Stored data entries
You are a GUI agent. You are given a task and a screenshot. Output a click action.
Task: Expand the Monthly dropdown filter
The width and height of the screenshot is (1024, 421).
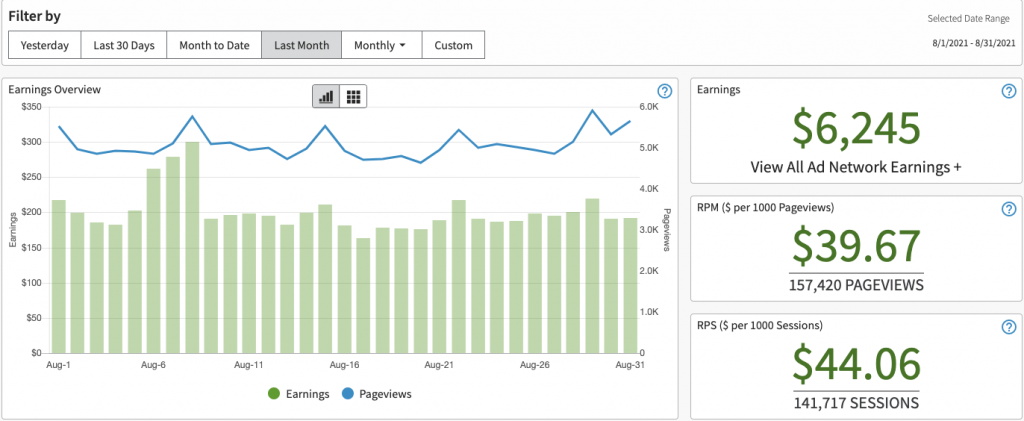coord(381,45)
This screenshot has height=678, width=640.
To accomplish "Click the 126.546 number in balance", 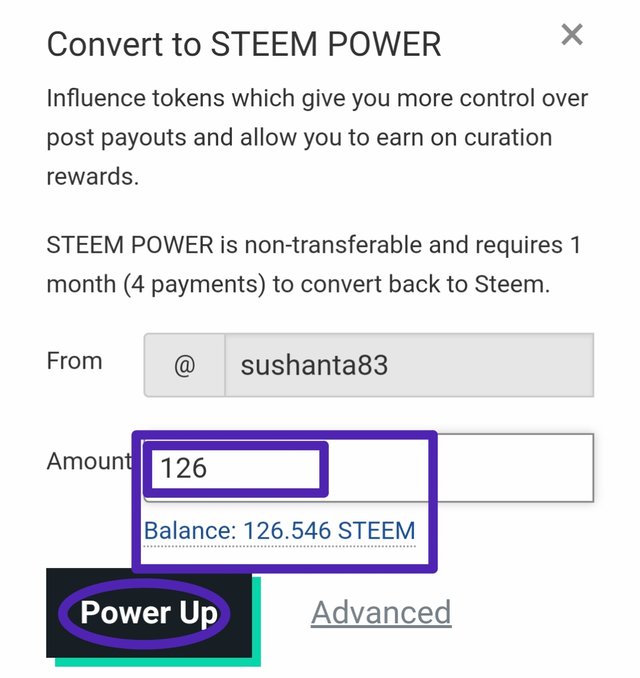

**Work item**
Please repeat the lines above from the line containing "Task: Expand the Monthly dropdown filter" through the final line, both included, exactly as they stand and without pictures.

**Task answer**
Task: Expand the Monthly dropdown filter
The width and height of the screenshot is (1024, 421).
coord(381,45)
This screenshot has height=678, width=640.
To accomplish "Click the 126.546 number in balance", 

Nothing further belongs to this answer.